Judge Regretfully Rules Law Doesn’t Require US Government to Explain Its Drone War

This blog was crossposted from Huffington Post.

It’s rare to come across a judicial opinion that hits the nail on the head so precisely you want to quote whole chunks of it. But U.S. District Court Judge Colleen McMahon’s ruling Wednesday in a Freedom of Information Act case brought by the ACLU and New York Times seeking disclosure of the legal justification for the Obama Administration’s drone war does just that.

Although she ultimately ruled that the law does not require the government to turn over the information requested, a legal issue the ACLU has already promised to appeal, it’s the judge’s sad introduction to her legal analysis that really says it all:

The FOIA requests here in issue implicate serious issues about the limits on the power of the Executive Branch under the Constitution and laws of the United States, and about whether we are indeed a nation of laws, not of men. The Administration has engaged in public discussion of the legality of targeted killing, even of citizens, but in cryptic and imprecise ways generally without citing to any statute or court decision that justifies its conclusions. More fulsome disclosure of the legal reasoning on which the Administration relies to justify the targeted killing of individuals, including United States citizens, far from any recognizable “hot” field of battle, would allow for intelligent discussion and assessment of a tactic that (like torture before it) remains hotly debated. It might also help the public understand the scope of the ill-defined yet vast and seemingly ever-growing exercise in which we have been engaged for well over a decade, at great cost in lives, treasure, and (at least in the minds of some) personal liberty.

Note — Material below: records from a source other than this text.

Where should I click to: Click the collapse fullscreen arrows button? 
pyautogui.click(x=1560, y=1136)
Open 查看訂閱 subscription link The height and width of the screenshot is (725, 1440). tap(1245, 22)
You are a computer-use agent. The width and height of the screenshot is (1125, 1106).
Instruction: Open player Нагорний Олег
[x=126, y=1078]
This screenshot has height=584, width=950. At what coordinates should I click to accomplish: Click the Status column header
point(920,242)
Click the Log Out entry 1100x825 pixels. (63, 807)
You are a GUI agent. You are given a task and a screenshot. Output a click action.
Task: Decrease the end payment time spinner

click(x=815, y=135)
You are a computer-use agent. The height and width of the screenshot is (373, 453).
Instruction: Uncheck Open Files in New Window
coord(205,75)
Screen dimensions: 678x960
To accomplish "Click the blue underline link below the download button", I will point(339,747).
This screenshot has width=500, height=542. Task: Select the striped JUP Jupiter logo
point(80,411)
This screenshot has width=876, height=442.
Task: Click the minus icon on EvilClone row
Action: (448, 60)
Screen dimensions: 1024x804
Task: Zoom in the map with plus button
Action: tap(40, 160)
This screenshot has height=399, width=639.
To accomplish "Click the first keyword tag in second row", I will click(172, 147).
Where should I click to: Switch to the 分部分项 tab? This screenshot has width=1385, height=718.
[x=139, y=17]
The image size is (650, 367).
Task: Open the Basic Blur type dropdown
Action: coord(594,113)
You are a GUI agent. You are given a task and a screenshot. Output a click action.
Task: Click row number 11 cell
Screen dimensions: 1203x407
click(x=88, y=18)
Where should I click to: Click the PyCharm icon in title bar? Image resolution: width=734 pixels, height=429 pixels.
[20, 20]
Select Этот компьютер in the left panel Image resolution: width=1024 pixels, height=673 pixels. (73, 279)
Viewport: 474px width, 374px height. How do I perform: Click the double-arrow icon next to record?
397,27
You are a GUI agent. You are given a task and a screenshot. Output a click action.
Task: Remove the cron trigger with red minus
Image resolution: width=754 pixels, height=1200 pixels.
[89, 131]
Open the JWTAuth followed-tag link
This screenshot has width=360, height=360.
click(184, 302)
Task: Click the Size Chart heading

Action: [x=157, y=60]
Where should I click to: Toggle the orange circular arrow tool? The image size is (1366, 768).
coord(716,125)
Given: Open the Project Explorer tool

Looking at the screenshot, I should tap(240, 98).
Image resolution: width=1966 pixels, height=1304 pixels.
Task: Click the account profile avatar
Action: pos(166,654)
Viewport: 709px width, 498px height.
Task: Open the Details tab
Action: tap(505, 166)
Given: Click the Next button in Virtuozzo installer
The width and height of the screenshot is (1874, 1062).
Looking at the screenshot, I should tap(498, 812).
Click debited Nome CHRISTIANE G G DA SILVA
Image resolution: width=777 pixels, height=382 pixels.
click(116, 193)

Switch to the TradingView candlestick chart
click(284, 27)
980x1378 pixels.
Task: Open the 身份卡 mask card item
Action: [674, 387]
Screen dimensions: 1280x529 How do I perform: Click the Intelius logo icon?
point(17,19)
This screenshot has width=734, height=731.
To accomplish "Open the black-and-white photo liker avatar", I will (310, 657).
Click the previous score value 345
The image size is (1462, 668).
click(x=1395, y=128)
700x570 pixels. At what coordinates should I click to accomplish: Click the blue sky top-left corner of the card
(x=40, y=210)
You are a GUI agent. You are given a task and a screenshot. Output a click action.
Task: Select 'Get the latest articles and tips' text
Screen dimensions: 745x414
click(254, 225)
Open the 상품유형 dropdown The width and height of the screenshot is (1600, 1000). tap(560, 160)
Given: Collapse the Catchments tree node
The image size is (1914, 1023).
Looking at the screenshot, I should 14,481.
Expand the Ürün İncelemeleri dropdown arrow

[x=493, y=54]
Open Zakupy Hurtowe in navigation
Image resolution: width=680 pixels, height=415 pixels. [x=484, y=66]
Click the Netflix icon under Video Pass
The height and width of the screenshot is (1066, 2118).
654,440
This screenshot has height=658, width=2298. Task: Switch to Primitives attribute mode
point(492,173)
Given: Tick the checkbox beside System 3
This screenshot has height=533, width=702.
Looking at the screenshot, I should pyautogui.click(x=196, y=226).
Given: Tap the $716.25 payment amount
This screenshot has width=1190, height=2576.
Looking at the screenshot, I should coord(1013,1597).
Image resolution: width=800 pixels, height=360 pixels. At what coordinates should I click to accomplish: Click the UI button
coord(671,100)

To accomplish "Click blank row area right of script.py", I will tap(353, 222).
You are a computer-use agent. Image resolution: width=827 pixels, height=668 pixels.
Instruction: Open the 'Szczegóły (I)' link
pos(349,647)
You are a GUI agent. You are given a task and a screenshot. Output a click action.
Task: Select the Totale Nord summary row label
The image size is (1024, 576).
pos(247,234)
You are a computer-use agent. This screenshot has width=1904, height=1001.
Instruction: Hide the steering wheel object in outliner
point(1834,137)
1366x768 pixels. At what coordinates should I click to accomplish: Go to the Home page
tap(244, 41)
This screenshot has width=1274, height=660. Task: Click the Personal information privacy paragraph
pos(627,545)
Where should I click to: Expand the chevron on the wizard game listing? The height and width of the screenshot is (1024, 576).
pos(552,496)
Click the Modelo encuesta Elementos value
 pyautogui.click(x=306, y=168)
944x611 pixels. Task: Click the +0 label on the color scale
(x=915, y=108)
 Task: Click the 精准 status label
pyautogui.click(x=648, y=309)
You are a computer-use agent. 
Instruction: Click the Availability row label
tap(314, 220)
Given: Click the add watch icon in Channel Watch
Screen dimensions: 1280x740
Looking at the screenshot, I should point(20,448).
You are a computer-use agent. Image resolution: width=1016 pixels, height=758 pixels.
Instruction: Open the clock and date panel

However, this Court is constrained by law, and under the law, I can only conclude that the Government has not violated FOIA by refusing to turn over the documents sought in the FOIA requests, and so cannot be compelled by this court of law to explain in detail the reasons why its actions do not violate the Constitution and laws of the United States. The Alice-in-Wonderland nature of this pronouncement is not lost on me; but after careful and extensive consideration, I find myself stuck in a paradoxical situation in which I cannot solve a problem because of contradictory constraints and rules – a veritable Catch-22. I can find no way around the thicket of laws and precedents that effectively allow the Executive Branch of our Government to proclaim as perfectly lawful certain actions that seem on their face incompatible with our Constitution and laws, while keeping the reasons for their conclusion a secret.

That’s one of the best reasons I’ve heard yet for why the Obama administration should release the legal memos written to justify its overseas targeted killings of terror suspects, regardless of whether any court ever orders it to.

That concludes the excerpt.